[start EXCERPT TO READ]

Where does one begin when invited by a publisher, in response to the growing interest in India in Japanese forms of poetry, to prepare an international collection of haibun that showcases the genre with a variety of styles? Not knowing where to start, writes editor Angelee Deodhar of India, she contacted the 25 writers featured in the anthology and asked them to contribute works for consideration. The result was 116 haibun, 3 tanka prose, and 3 hybrid poems containing both haiku and tanka.

The anthology opens with a set of definitions from "Haibun Defined: Anthology of Haibun Definitions" as previously collected and published by Jeffrey Woodward in his online journal, Haibun Today. Six of the poets featured in this anthology are also included in Woodward's December 2007 list of definitions: David Cobb, Ken Jones, W.F. Owen, Ray Rasmussen, Bruce Ross and Jeffrey Woodward.

Haibun from poets in South Asia represent only twenty percent of the collection which is arranged alphabetically by author's name with the author's country and a short bio preceding his or her haibun. Because I was interested in the writers from South Asia, I intentionally read their works first, but the curious reader can thumb through the book, pick a spot and jump in.

[end EXCERPT TO READ]
[start ENTRIES PROVIDED]

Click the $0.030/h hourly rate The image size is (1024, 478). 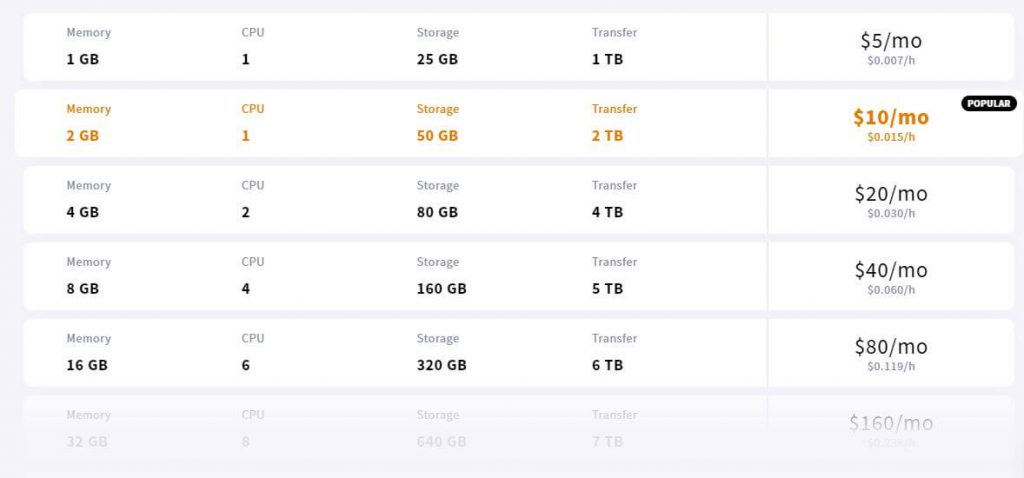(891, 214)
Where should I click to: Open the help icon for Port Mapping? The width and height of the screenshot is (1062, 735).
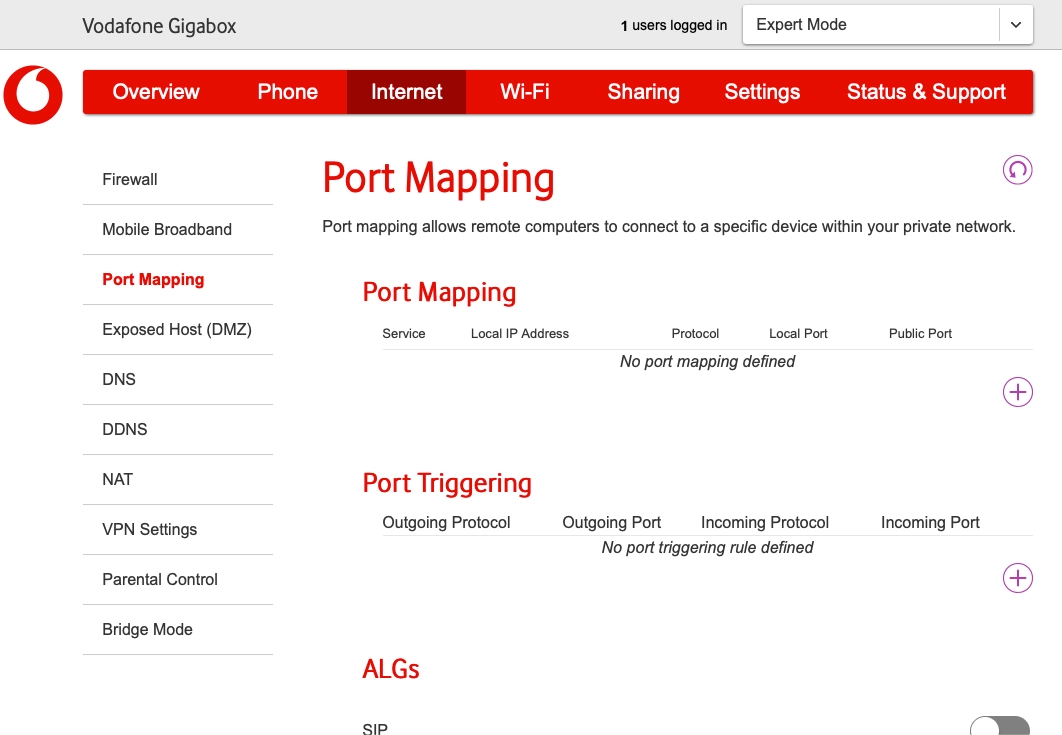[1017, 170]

[end ENTRIES PROVIDED]
[start ENTRIES PROVIDED]

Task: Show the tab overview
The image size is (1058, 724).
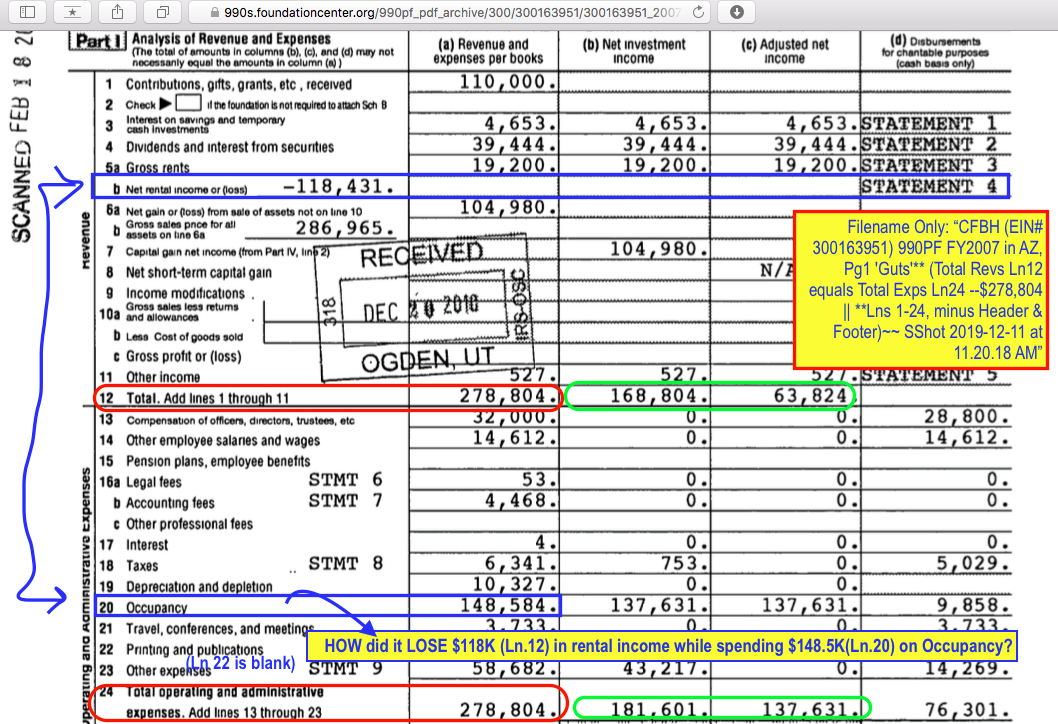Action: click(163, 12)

[end ENTRIES PROVIDED]
[start ENTRIES PROVIDED]

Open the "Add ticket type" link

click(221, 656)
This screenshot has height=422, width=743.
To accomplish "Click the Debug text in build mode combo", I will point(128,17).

[end ENTRIES PROVIDED]

GIVEN REQUEST A
In the haibun anthology review, what was the name of the online journal where Jeffrey Woodward published his collection of haibun definitions?
GIVEN REQUEST B
Duplicate the rows between the line holding "Where should I" and the line holding "[1017, 170]", inclusive, leaving out the pictures.

FULL SOLUTION A
Haibun Today

FULL SOLUTION B
Where should I click to: Open the help icon for Port Mapping? The width and height of the screenshot is (1062, 735).
[1017, 170]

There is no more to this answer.